* _GIVEN DATA_
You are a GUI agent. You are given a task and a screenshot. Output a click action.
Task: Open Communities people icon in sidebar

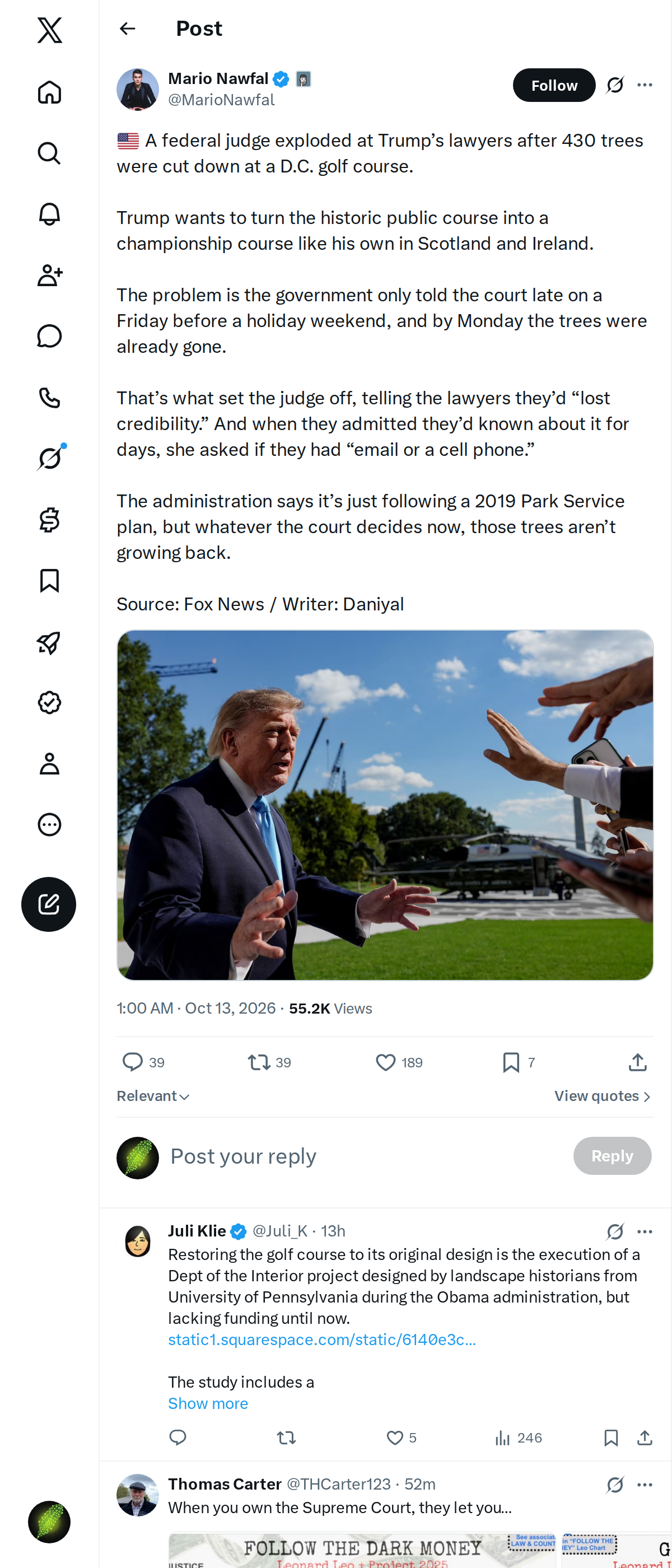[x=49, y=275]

* * *

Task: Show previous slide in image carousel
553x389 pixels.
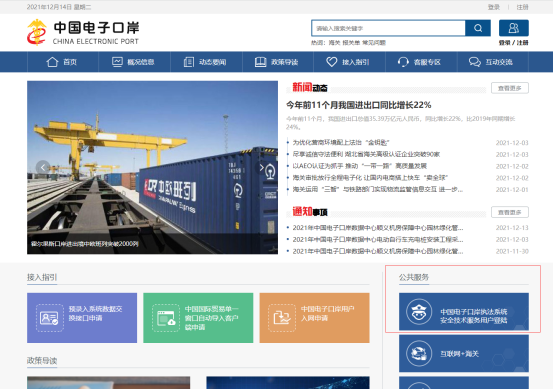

---

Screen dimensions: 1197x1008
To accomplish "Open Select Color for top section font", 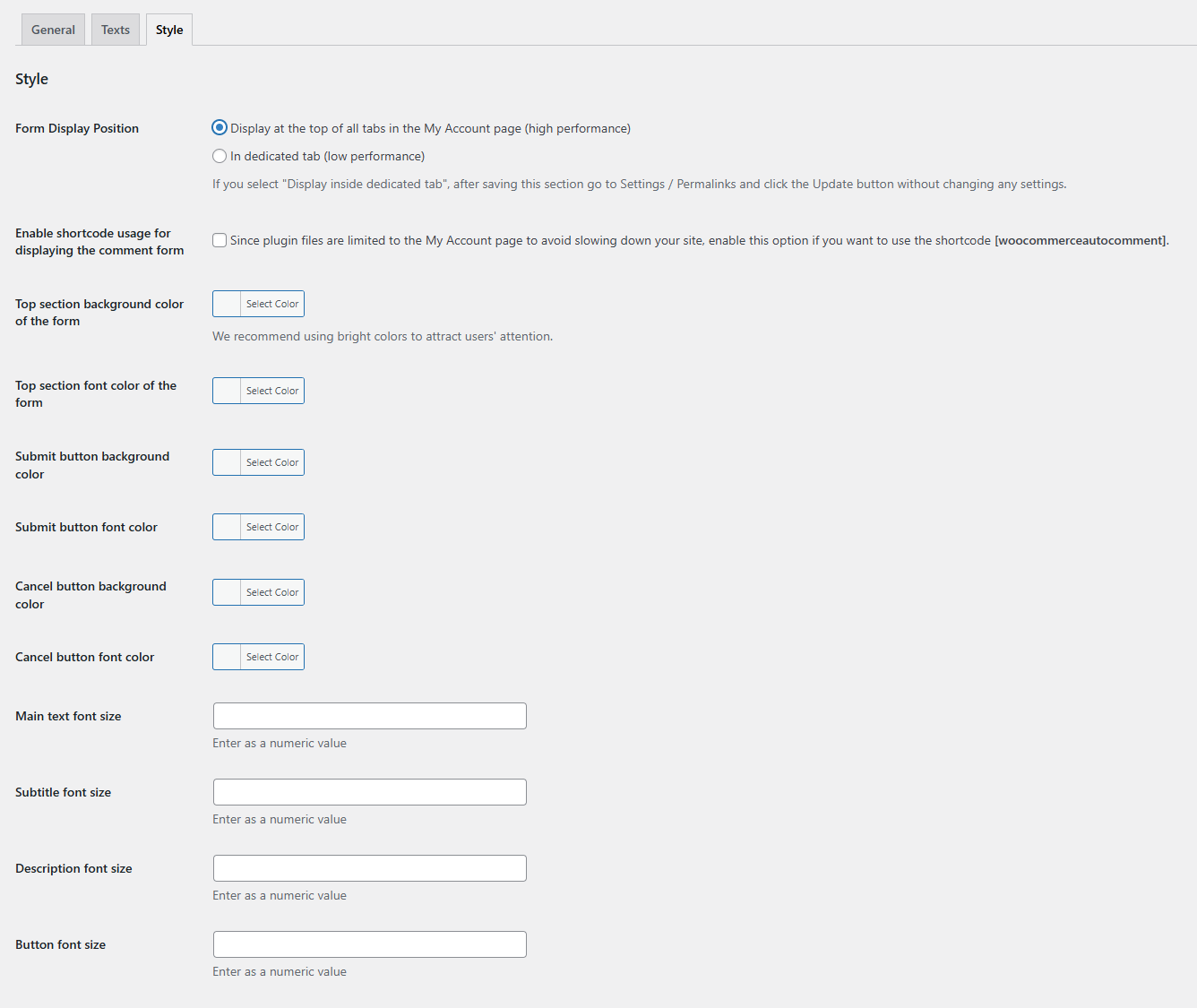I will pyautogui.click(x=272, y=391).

* _GOAL OF THE EXERCISE_
Give again exactly, and only, the lines above starting at the one with "Task: Show previous slide in image carousel" and ending at the one with "553x389 pixels.".

* _EXERCISE RESPONSE_
Task: Show previous slide in image carousel
553x389 pixels.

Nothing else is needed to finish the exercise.